振動体2の電極部3a,3dに第1屈曲振動用の駆動信号が供給され、電極部3eに縦振動用の駆動信号が供給されると、振動体2の短手方向に沿って屈曲する屈曲振動とともに長手方向に沿って伸縮する縦振動が励振される。このような屈曲振動と縦振動とが合成されて振動体2が励振されることにより、摺動部4は時計回りの楕円軌道を描くように摺動するので、被駆動体5は反時計回りに回転する(図12参照)。
一方、振動体2の電極部3b,3cに第2屈曲振動用の駆動信号が供給され、電極部3eに縦振動用の駆動信号が供給されると、屈曲振動と縦振動とが合成されて振動体2が励振されることにより、摺動部4は反時計回りの楕円軌道を描くように摺動するので、被駆動体5は時計回りに回転する。

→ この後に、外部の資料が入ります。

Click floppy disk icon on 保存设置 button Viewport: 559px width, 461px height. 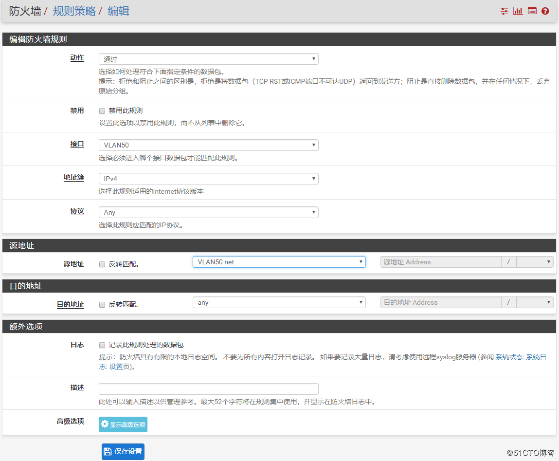pos(108,452)
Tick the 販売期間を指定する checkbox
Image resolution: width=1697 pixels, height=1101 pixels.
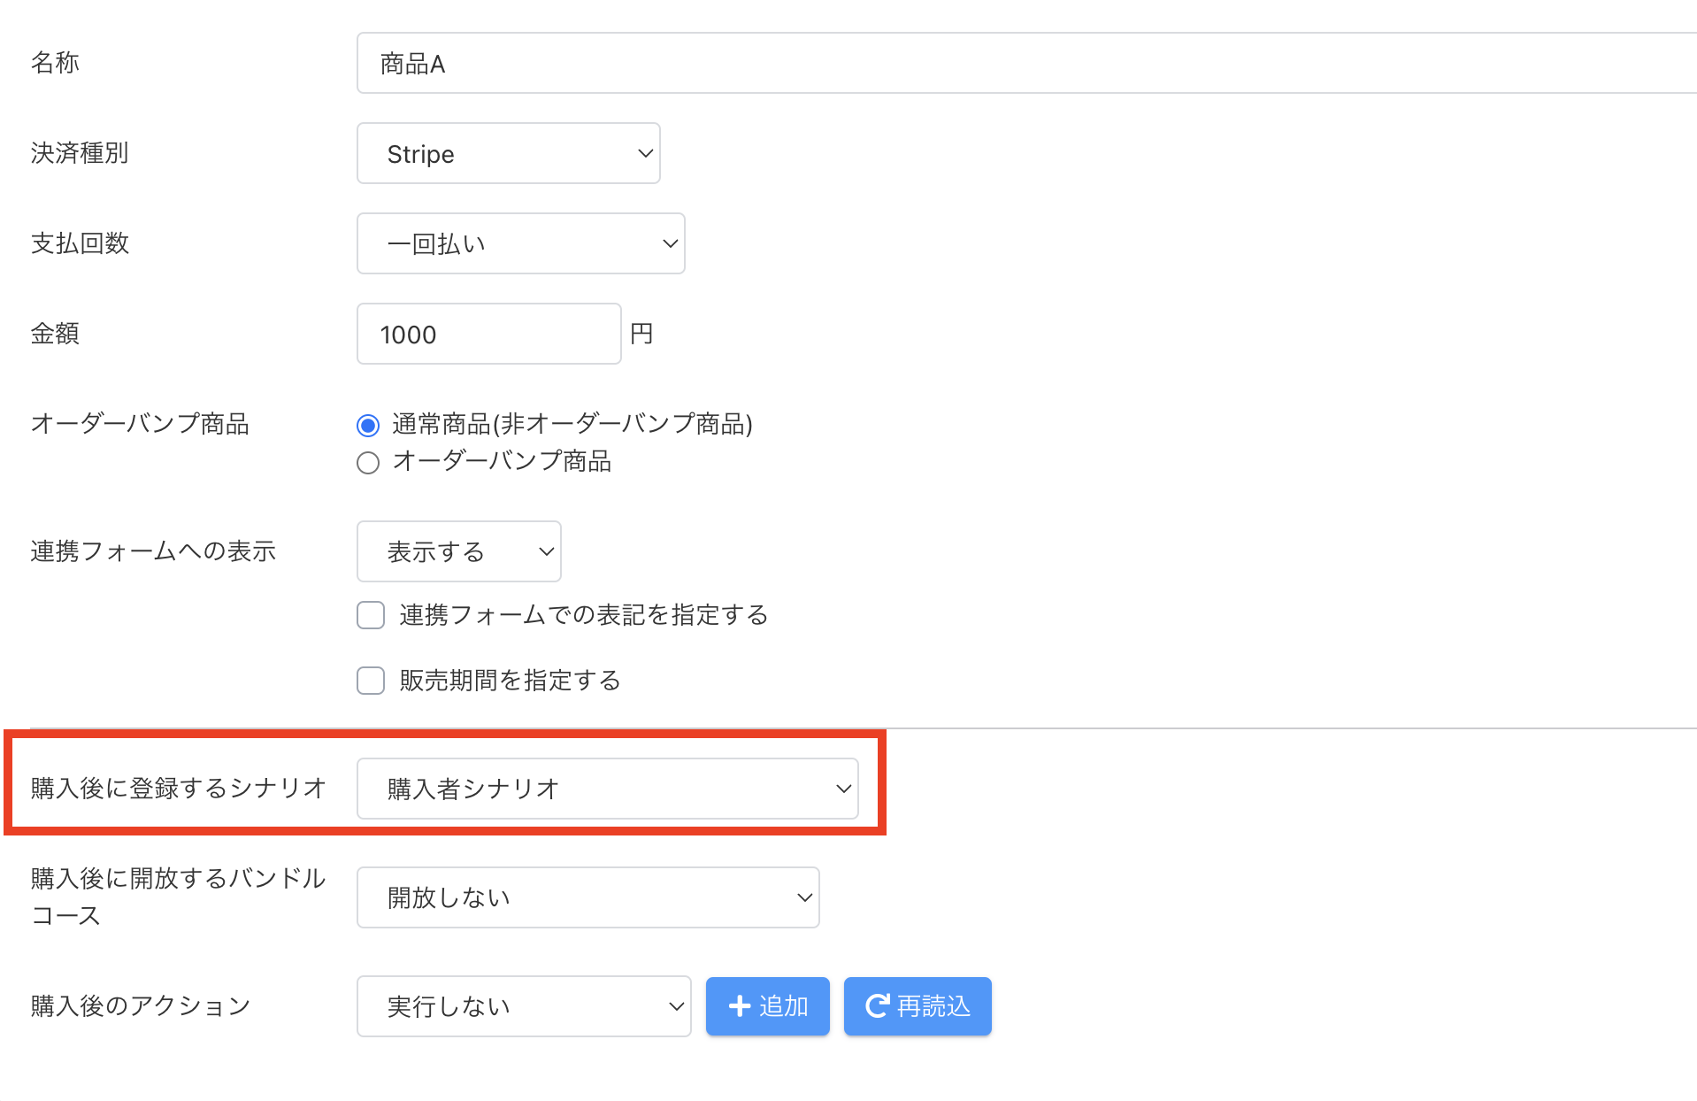pyautogui.click(x=371, y=681)
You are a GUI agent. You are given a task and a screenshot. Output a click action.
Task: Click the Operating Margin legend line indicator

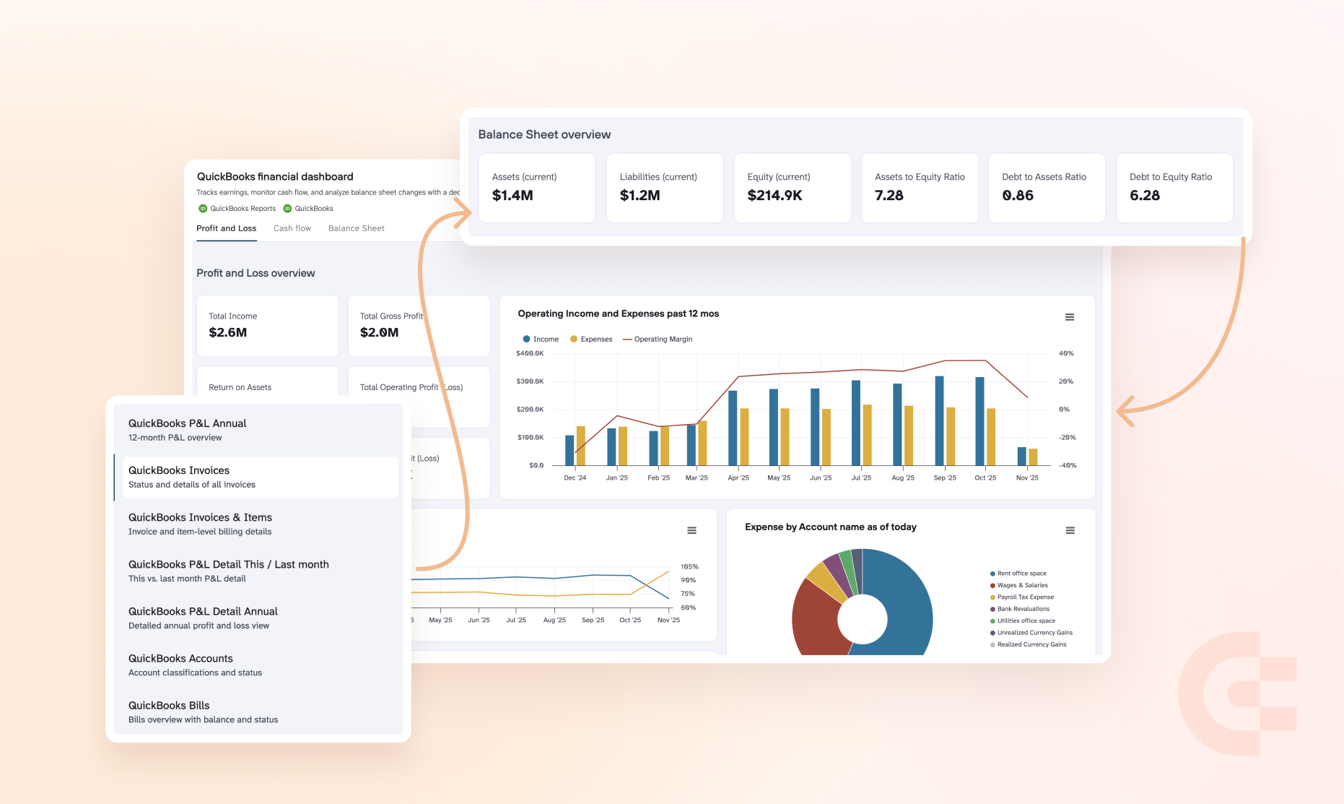(x=629, y=339)
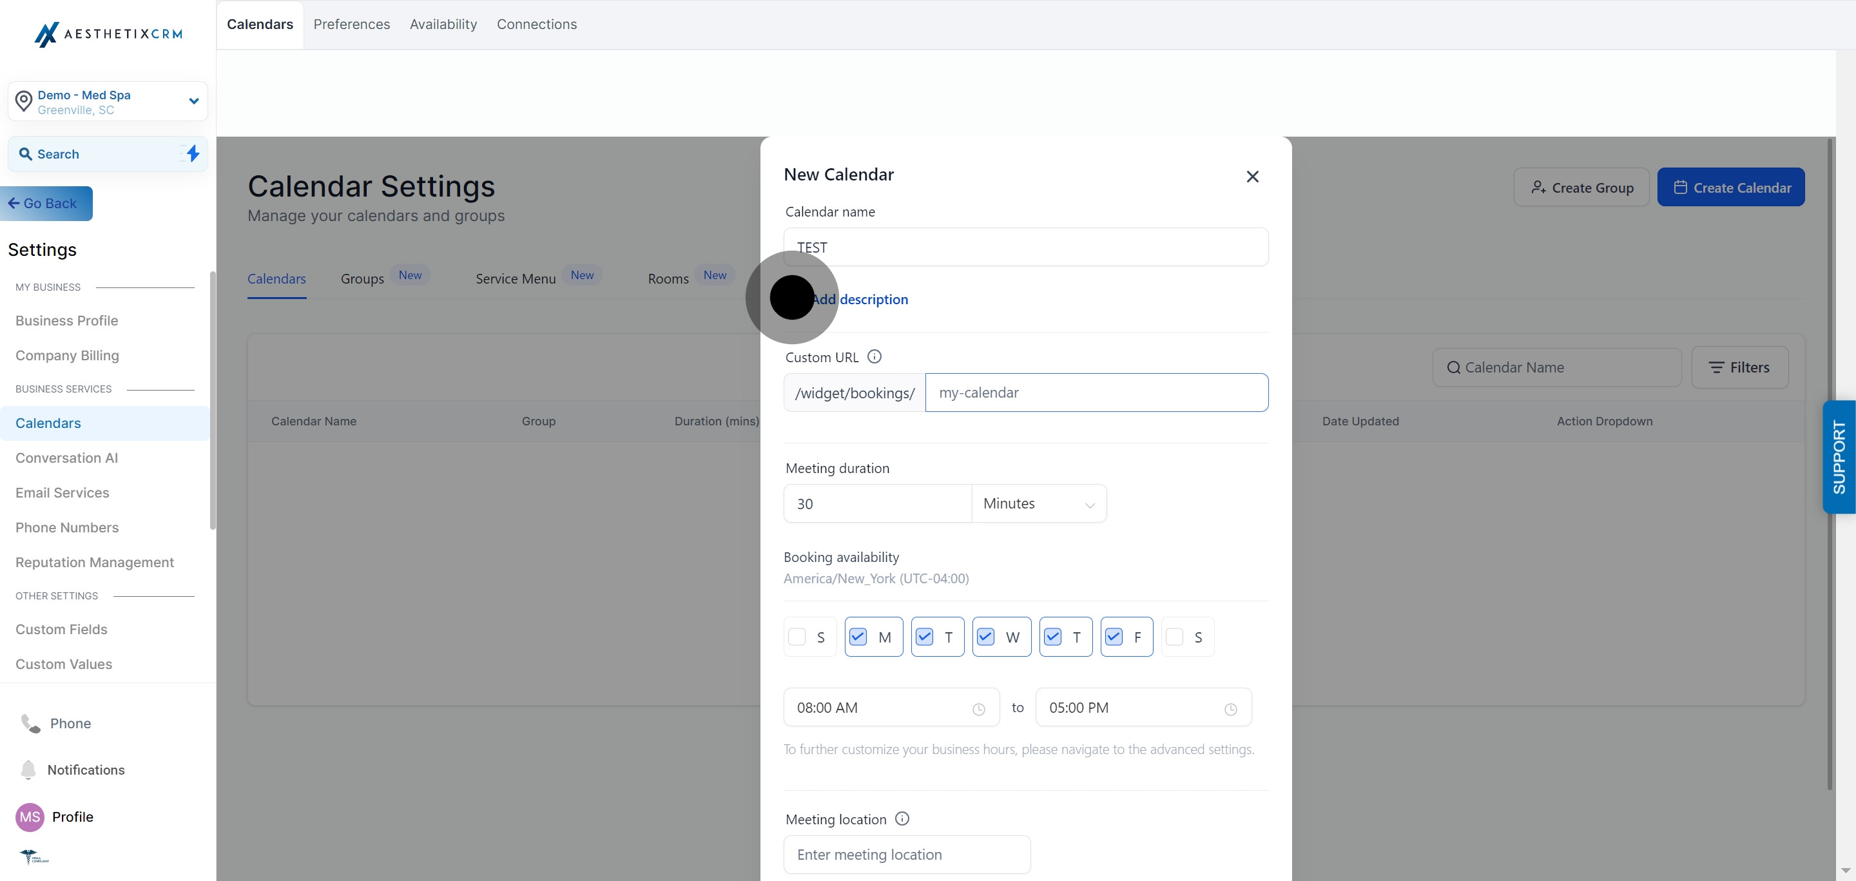1856x881 pixels.
Task: Click the lightning bolt quick actions icon
Action: [192, 153]
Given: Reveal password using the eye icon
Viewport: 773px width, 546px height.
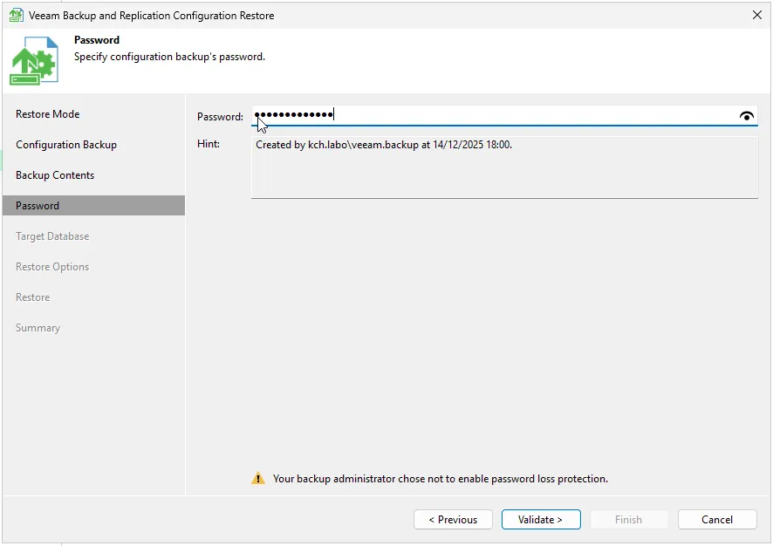Looking at the screenshot, I should point(746,116).
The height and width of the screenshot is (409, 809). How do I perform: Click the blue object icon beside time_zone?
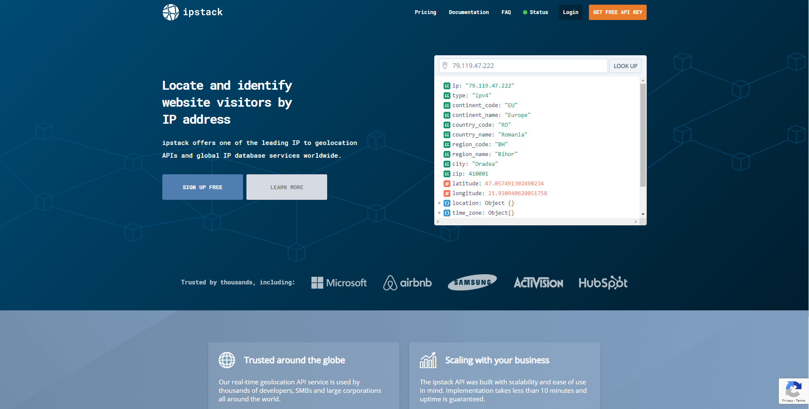coord(447,213)
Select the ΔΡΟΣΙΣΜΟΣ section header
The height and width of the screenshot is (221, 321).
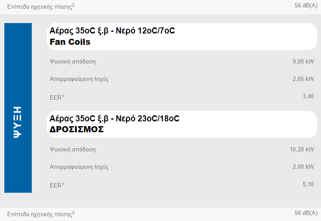77,129
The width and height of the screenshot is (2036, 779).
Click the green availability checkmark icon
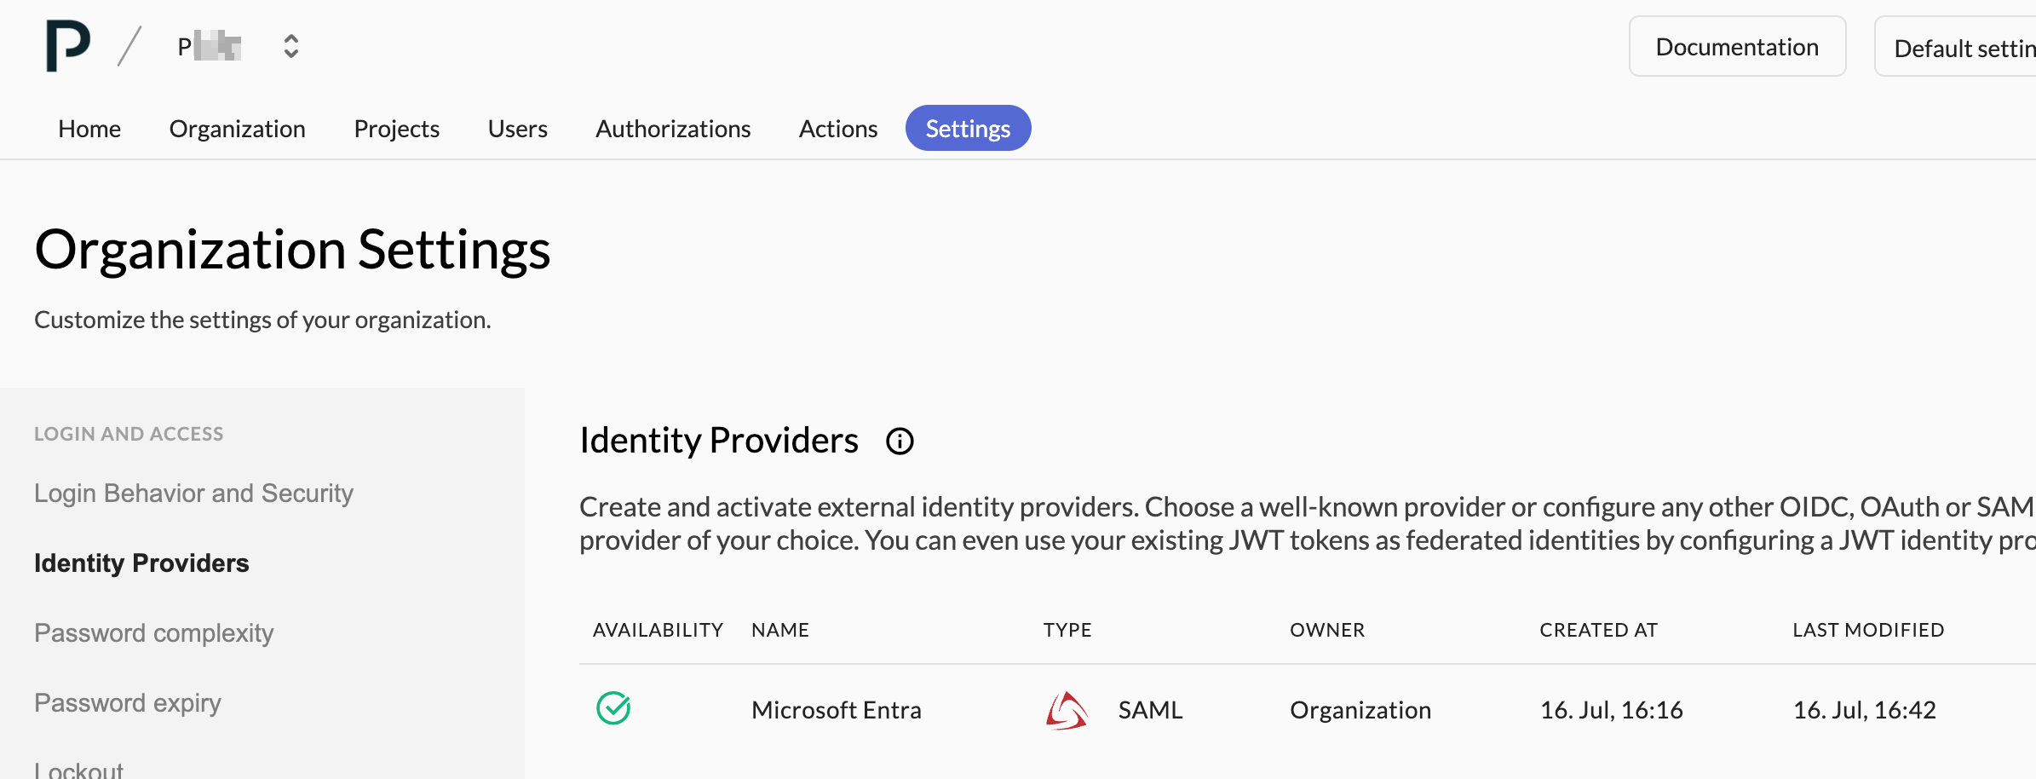click(613, 708)
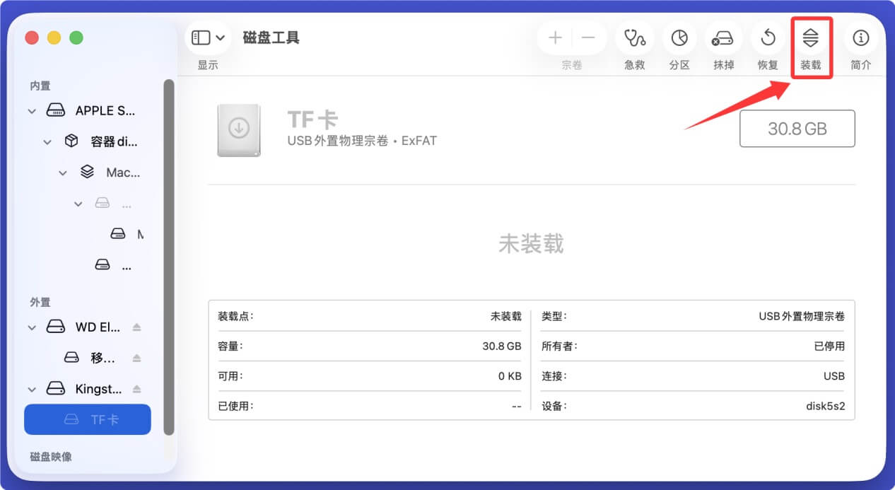Mount the volume using the 装载 icon
The width and height of the screenshot is (895, 490).
tap(812, 38)
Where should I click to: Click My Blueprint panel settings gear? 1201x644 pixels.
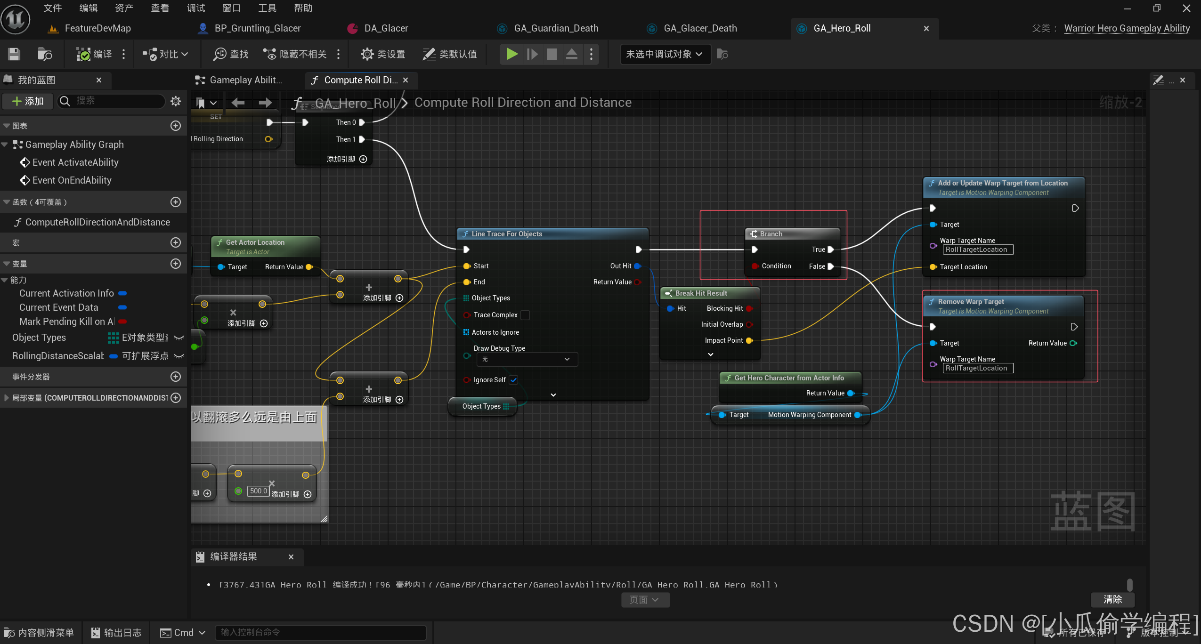(x=176, y=101)
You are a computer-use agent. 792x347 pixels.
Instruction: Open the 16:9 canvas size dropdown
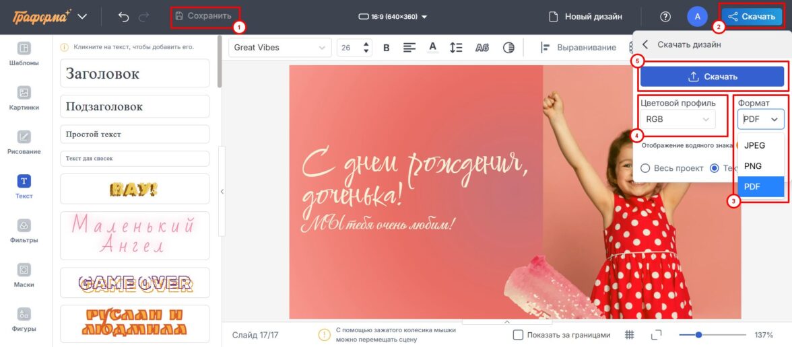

このように、変形例1に係る圧電モーターの駆動装置102は、振動体2の電極が5分割され屈曲振動用の電極部3a,3b,3c,3dに加えて縦振動用の電極部3eを有する圧電モーター10Aを備えているが、第1の実施形態と同様に、整合回路40の後段の電圧を検出する電圧検出部50を備えている。そして、電圧検出部50により検出された電圧検出値(Vu)が電圧指令値(Ve)と異なる場合、副制御部22がゲインアンプ32の出力レベルを増減させて出力電圧を電圧指令値(Ve)に近付ける制御を行うので、第1の実施形態に係る圧電モーターの駆動装置100と同様の効果が得られる。
(変形例2)
また、図14は、変形例2に係る圧電モーターの駆動装置の要部を示すブロック図である。図14に示すように、変形例2に係る圧電モーターの駆動装置103は、変形例1と同様の圧電モーター10Aと、駆動回路30と、制御部20(図1参照)と、第2の実施形態と同様の整合回路40Aと、電圧検出部50と、を備えている。
このように、変形例2に係る圧電モーターの駆動装置103は、変形例1と同様に、振動体2の電極が5分割された圧電モーター10Aを備え、第2の実施形態と同様に、相互インダクタンスを有するインダクター44,45を含む整合回路40Aを備えている。そして、電圧検出部50により検出された電圧検出値(Vu)が電圧指令値(Ve)と異なる場合、副制御部22がゲインアンプ32の出力レベルを増減させて出力電圧を電圧指令値(Ve)に近付ける制御を行うので、第2の実施形態に係る圧電モーターの駆動装置101と同様の効果が得られる。
(変形例3)
また、上述した第2の実施形態では、整合回路40Aに、相互インダクタンスを有するインダクターとしてトロイダルコイルのインダクター44,45を含む構成であったが、これに限定されるものではない。相互インダクタンスを有するインダクターとして、1つのコアに1次側コイルと2次側コイルとを備えたトランスを用いた構成としてもよい。
(変形例4)
また、上述した実施形態では、駆動回路30にデジタルアンプ34を用いていたが、これに限定されるものではなく、駆動回路30にアナログアンプを用いた構成としてもよい。駆動回路30にアナログアンプを用いる場合、PWM部33は削除される。